For a hyperelastic material, it is well-known that the eigenvectors of the stress are aligned with the eigenvectors of the strain. Therefore, if ${\stackrel{\rightharpoonup }{v}}_i$ are the principal directions of the right Cauchy-Green strain tensor, the first Piola-Kirchhoff stress tensor becomes

${\mathit{P}=P}_1{\stackrel{\rightharpoonup }{v}}_1\otimes {\stackrel{\rightharpoonup }{v}}_1+P_2{\stackrel{\rightharpoonup }{v}}_2\otimes {\stackrel{\rightharpoonup }{v}}_2.(15)$

We can simplify the above expression by defining the tensor $\mathit{A}\left(\stackrel{\rightharpoonup }{X}\right)=\mathit{P}\left(\stackrel{\rightharpoonup }{X}\right)/\mu \left(\stackrel{\rightharpoonup }{X}\right)$, leading to the following simplified form.

$\mathit{P}\left(\stackrel{\rightharpoonup }{X}\right)=\mu \left(\stackrel{\rightharpoonup }{\mathrm{X}}\right)\mathit{A}\left(\stackrel{\rightharpoonup }{X}\right)(16)$

Here, $\mu \left(\stackrel{\rightharpoonup }{X}\right)$ is unknown while $\mathit{A}\left(\stackrel{\rightharpoonup }{X}\right)$ is completely determined by the displacements. At static equilibrium and in the absence of body forces, the conservation of linear momentum requires that the divergence of the first Piola-Kirchhoff stress, $\mathit{P}\left(\stackrel{\rightharpoonup }{X}\right)$, with respect to the material coordinates, $\stackrel{\rightharpoonup }{X}$, vanishes.

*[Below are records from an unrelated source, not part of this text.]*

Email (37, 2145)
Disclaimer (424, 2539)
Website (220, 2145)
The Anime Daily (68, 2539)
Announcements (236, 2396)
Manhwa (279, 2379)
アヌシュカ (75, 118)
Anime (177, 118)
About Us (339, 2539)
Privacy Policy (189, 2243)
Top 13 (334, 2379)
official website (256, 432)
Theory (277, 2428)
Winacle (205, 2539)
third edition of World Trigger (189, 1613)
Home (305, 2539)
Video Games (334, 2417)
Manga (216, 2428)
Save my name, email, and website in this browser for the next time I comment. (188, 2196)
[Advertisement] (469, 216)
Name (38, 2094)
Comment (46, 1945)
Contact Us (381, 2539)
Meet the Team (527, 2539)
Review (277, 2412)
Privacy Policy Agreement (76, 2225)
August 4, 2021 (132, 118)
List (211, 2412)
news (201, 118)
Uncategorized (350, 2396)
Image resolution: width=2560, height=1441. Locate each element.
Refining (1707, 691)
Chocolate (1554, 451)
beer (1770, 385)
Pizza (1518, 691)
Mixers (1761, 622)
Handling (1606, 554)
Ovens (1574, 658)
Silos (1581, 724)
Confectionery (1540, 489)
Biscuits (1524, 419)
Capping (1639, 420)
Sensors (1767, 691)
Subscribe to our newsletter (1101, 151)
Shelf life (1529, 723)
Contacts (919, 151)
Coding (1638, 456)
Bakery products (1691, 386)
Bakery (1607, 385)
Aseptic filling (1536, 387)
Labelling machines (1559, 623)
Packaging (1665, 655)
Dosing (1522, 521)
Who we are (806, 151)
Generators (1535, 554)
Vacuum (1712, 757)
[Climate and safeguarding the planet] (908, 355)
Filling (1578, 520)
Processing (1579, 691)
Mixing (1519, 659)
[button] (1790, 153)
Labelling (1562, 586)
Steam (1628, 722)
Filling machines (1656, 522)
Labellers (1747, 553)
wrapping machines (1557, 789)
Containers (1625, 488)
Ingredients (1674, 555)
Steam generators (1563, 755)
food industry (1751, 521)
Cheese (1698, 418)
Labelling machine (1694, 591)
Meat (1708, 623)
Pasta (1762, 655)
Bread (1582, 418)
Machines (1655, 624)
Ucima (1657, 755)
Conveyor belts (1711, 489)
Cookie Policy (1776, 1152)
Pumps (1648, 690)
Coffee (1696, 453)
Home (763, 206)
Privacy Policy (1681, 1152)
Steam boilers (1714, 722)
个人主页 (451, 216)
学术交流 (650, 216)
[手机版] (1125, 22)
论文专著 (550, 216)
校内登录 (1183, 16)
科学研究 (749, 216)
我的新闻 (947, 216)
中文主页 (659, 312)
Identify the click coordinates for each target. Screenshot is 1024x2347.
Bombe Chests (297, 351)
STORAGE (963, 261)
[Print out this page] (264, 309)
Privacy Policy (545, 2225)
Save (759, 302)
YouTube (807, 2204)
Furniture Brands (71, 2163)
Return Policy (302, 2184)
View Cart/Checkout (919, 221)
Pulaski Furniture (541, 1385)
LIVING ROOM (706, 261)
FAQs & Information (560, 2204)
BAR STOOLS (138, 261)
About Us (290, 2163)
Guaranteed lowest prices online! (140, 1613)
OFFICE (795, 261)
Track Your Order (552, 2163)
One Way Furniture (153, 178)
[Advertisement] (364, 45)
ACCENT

${\nabla }_{\stackrel{\rightharpoonup }{X}}\cdot \mathit{P}\left(\stackrel{\rightharpoonup }{X}\right)=0(17)$

From our earlier simplified form for $\mathit{P}\left(\overrightarrow{X}\right)$, the condition of static equilibrium becomes

${\nabla }_{\stackrel{\rightharpoonup }{X}}\cdot \left(\mu \left(\stackrel{\rightharpoonup }{X}\right)\mathit{P}\left(\stackrel{\rightharpoonup }{X}\right)\right)=0.(18)$

In the AWE formulation of the inverse elasticity problem for a linearly elastic material, we seek a variational solution for $\mu \left(\overrightarrow{X}\right)$ to the above differential equation. This yields a map $\mu \left(\stackrel{\rightharpoonup }{X}\right)$ of relative stiffnesses, whose scale is determined by the specified-mean boundary condition (Albocher et al., 2009). After solving the inverse problem for $\mu \left(\stackrel{\rightharpoonup }{X}\right)$, we rescale $\mu \left(\stackrel{\rightharpoonup }{X}\right)$ so that the mean stiffness throughout the domain matches the organ-scale stiffness determined by calibrating the finite-element model.

From Holzapfel’s equation (6.180) (Holzapfel, 2000), which is reproduced below as Eq. 19, along with the strain-energy function mentioned earlier, we determine the components of the elasticity tensor, $\mathbb{C}$, at each state of deformation for each position within the domain. In the following equation, $S_a$ are the principal values of the second Piola-Kirchoff stress tensor, ${\lambda }_a$ are the principal stretches, and ${\widehat{N}}_a$ are the principal directions of the deformation.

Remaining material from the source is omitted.